We put into Brewer Yacht Haven Marina arriving as planned about 4 p.m. The sunset was pretty, with pink wisps of clouds doing a scarf dance across the sky. The marina was experiencing a complete power outage, I slept up on deck, Caroline in the berth below. I had never slept on the pocket cruiser and found it very adequate for 2 persons, though one needs to be limber to crawl in below. The lack of electricity meant the marina was exceptionally quiet and dark, allowing us to pick out the constellations in the sky and appreciate many more stars than usual. Moonlight shimmered on the water giving the night an eerie feel. We slept like logs after our day in the sun.
We motored out of the river the next morning and found Long Island Sound like a millpond. There wasn’t one wisp of wind. The telltales sulked and pointed to the deck, so once out of the channel we got on course and were thankful for Tyler’s insistence on lending us the extra gas tank. An hour later, the wind came up across our stern and we sailed most of the day on a beam reach at 3.2 – 4.2 knots.
One of the sailors we met the night before had suggested we might want to spend our second night in Milford, a delightful Connecticut town one could walk into. We radioed ahead to make sure there was an available visitor’s slip, then motored up the river. The facilities were excellent, including picnic tables and barbecues, had we brought something to grill. After showers, we went into Milford and explored the center where they were having an oyster festival, before returning to sleep well under the stars again.
I tied everything down and prepared for a storm.
The weather threatened to break on our third and last day. As we motored out dark clouds gathered in the west. I tied everything down and prepared for a storm. We could see it raining on the horizon, though we never saw any lightening. The bad weather blew out across Long Island behind us, and when the sun broke through the clouds we started to get some wind from the southwest helping us on our course.
We were well offshore and sailing on a beam reach, but there was a lot of jib flapping as the mainsail took its wind. I furled it in but our speed slowed to 2.9 knots so Caroline decided it was time for the Spinnaker which Tyler had put in the sail bag. I had never sailed with one, so Caroline rigged it while I took the helm, which we shared throughout the trip. The red, white and blue voluminous sail was spectacular, and certainly helped our progress, increasing our speed to 3.7 and occasionally over 4.0 knots.

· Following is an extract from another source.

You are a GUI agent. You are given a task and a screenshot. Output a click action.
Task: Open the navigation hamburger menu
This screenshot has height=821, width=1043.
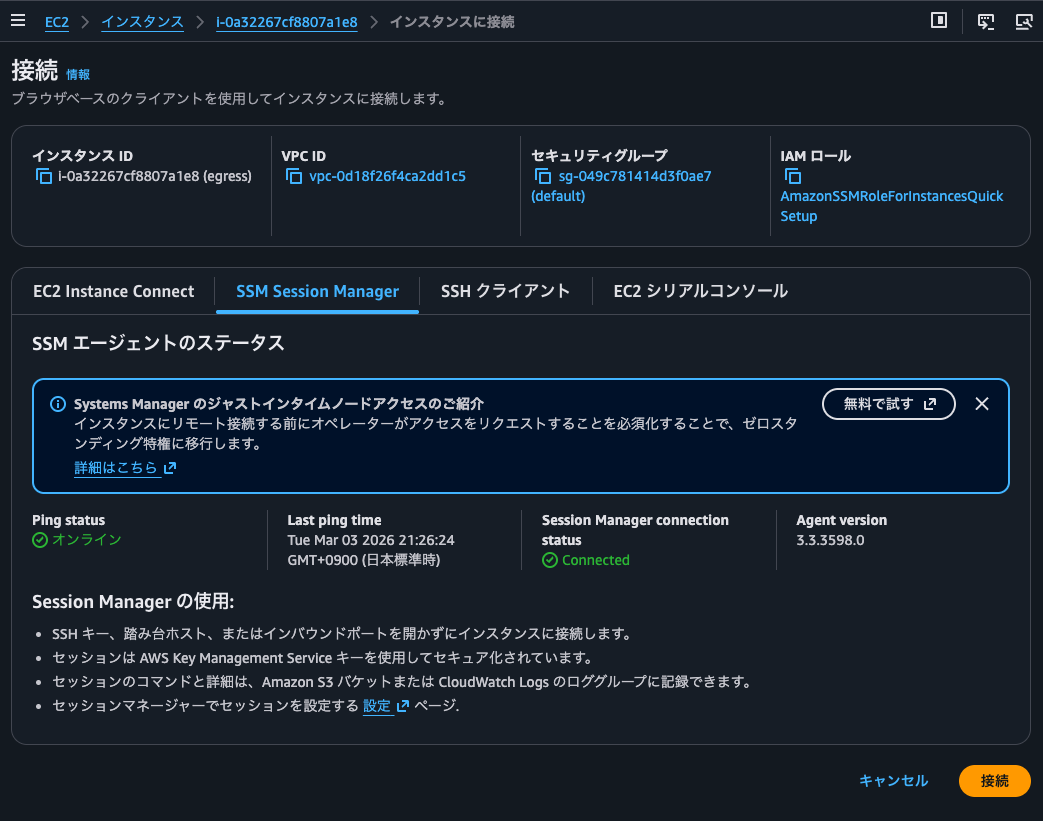click(18, 20)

We managed to reach our destination and the broker mid-afternoon in time to furl in all the sails and clean the boat leaving it completely shipshape. As we were showing it to Hilary with all our gear under cover on land, the sky darkened, the thunder rolled and the lightening was relentless. We were soaked, just getting off the boat. We were so thankful we could call a taxi and go to a quaint bed and breakfast where we stayed dry and comfortable for the night.
David arrived after we had breakfast the next morning to return us to Newark airport.